World Drug Report
The World Drug Report is a United Nations Office on Drugs and Crime annual publication that analyzes market trends, compiling detailed statistics on drug markets.
Criticism
The report has now been criticized for its accuracy and the figures are said to be gross exaggerations of global market drug valuation.
In their article, Measuring Global Drug Markets, Peter Reuter and Victoria Greenfield claim that the UNDCP overlooks factors like consumer-base (using numbers from a drug consumer base like the US, for heroin, to determine the flow and price, when in actuality they only constitute around 5% of the heroin globally, and at much higher prices than Southwest and Southeast Asia). Another fundamental problem with the drug data they cite is that it reflects not the “ trade flow but the estimate of turnover.” The article projects an estimated valuation number for global drug market to be at $20–25 billion annually which is a stark contrast to the UNDCP’s $500 billion.

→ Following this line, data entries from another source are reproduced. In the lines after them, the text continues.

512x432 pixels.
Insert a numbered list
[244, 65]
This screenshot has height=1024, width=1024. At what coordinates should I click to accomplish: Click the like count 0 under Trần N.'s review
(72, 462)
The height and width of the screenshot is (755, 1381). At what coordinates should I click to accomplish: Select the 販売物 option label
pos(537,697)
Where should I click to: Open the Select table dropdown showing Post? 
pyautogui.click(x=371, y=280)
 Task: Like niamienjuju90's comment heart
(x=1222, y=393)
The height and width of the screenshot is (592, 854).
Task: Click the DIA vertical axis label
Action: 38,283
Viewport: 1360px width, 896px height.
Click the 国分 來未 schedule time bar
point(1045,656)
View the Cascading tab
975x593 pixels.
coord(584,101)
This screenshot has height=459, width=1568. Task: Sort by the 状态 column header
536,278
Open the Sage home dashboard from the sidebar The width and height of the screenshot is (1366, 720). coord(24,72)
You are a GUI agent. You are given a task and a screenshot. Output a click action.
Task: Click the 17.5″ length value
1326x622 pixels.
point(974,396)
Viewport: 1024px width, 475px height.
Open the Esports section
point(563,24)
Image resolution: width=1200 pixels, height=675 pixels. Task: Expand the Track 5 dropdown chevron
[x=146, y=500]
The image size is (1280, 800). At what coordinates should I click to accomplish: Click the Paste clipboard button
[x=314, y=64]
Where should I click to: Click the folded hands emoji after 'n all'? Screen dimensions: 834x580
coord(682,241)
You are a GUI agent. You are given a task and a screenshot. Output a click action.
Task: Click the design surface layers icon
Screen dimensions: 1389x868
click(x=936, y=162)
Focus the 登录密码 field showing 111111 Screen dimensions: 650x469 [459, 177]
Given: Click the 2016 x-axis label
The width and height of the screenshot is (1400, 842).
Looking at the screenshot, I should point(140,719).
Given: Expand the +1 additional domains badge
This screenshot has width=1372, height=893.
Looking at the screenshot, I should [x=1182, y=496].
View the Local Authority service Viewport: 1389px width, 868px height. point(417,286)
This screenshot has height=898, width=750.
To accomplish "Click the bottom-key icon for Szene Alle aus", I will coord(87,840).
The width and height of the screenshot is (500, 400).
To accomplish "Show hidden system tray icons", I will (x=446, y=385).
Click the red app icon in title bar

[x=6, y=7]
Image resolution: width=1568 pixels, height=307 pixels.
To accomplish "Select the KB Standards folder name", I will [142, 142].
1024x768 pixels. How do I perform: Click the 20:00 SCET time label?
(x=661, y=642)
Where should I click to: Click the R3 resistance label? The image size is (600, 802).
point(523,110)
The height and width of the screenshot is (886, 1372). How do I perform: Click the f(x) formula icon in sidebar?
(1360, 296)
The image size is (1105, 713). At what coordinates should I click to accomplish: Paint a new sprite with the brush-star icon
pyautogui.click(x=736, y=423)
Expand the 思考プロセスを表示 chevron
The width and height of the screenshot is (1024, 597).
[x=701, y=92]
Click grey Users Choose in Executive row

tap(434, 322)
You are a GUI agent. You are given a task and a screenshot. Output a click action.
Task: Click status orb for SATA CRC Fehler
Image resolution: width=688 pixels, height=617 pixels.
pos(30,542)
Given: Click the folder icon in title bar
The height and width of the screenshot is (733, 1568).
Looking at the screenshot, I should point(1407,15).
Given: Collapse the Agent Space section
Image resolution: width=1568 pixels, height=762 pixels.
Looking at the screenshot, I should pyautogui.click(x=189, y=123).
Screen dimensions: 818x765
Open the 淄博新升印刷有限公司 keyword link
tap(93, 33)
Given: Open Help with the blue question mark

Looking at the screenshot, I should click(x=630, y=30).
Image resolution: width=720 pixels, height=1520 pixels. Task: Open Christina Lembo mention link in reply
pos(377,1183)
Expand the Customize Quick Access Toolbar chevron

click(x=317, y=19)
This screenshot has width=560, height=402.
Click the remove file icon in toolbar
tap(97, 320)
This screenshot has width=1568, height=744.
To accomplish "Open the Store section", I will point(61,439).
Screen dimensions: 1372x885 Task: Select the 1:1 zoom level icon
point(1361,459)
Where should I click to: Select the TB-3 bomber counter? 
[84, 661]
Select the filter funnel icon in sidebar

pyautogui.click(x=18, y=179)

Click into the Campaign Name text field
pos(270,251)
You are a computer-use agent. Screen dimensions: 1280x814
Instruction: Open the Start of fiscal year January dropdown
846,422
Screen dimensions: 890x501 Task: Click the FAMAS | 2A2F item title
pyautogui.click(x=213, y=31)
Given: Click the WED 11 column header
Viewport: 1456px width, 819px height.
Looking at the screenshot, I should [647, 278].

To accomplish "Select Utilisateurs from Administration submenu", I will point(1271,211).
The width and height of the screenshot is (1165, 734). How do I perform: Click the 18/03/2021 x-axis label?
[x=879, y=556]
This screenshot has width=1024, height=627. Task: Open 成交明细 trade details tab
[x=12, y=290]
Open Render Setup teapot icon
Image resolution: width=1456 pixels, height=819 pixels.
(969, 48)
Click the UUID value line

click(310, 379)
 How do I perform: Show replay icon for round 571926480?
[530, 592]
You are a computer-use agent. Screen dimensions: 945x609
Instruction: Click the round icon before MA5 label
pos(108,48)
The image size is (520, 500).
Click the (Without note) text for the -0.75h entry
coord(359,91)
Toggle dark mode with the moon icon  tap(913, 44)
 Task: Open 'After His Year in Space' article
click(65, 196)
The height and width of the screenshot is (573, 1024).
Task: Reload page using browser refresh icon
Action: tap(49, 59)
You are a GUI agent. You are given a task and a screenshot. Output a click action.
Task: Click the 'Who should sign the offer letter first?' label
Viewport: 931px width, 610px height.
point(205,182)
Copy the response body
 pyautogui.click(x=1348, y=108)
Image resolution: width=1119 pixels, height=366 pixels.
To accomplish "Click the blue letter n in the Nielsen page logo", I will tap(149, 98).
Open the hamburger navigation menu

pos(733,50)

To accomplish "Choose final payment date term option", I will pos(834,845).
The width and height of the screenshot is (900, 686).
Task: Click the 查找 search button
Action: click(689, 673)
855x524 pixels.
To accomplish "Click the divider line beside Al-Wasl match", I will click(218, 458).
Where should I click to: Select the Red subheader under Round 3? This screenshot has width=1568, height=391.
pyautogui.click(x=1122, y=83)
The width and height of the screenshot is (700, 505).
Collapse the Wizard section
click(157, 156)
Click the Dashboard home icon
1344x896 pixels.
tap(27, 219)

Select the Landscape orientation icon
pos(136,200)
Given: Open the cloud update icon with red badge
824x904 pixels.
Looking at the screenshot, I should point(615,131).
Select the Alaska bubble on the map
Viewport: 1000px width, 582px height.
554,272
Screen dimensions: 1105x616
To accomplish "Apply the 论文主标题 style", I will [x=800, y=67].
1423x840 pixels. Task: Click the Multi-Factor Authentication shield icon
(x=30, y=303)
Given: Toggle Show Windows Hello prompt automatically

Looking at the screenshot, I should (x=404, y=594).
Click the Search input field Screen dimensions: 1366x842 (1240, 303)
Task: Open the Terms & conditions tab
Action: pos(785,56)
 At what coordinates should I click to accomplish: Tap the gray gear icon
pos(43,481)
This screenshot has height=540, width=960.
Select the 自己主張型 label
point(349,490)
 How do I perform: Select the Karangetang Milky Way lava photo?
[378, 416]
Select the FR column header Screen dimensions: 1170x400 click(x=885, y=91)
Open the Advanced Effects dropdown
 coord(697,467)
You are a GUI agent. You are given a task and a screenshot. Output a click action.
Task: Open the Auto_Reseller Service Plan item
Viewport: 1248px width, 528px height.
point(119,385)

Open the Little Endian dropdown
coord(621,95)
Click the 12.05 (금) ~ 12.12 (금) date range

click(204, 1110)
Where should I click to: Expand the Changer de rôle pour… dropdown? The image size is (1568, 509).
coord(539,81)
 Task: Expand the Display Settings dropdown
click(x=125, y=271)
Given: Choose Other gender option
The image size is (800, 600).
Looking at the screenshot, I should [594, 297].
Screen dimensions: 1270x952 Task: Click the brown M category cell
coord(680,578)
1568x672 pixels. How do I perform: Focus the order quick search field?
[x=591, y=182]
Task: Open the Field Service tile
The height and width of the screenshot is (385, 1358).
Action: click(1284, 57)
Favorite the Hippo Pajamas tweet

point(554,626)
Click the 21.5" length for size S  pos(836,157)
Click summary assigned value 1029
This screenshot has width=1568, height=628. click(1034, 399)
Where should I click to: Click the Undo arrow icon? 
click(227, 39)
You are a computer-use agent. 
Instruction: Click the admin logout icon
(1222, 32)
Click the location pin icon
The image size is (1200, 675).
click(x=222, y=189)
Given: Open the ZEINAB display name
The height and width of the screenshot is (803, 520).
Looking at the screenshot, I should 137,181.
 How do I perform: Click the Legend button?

In their book Sex, Drugs, and Body Counts: The Politics of Numbers In Global Grime and Conflict, Peter Andreas, Kelly M. Greenhill too argue that these figures may be, and in fact often are, distorted and manipulated. They write, “ Illicitness makes possible a politics of numbers.” Andreas and Kelly discuss how political actors may play with the numbers intentionally. They cite a few incentives for the inflation distortion and fabrication of numbers, one of the main ones being that the government or any NGO is viewed in a positive light, if it is seen as providing good security (high number of drug confiscations) to a big threat (the inflated number of drug trade).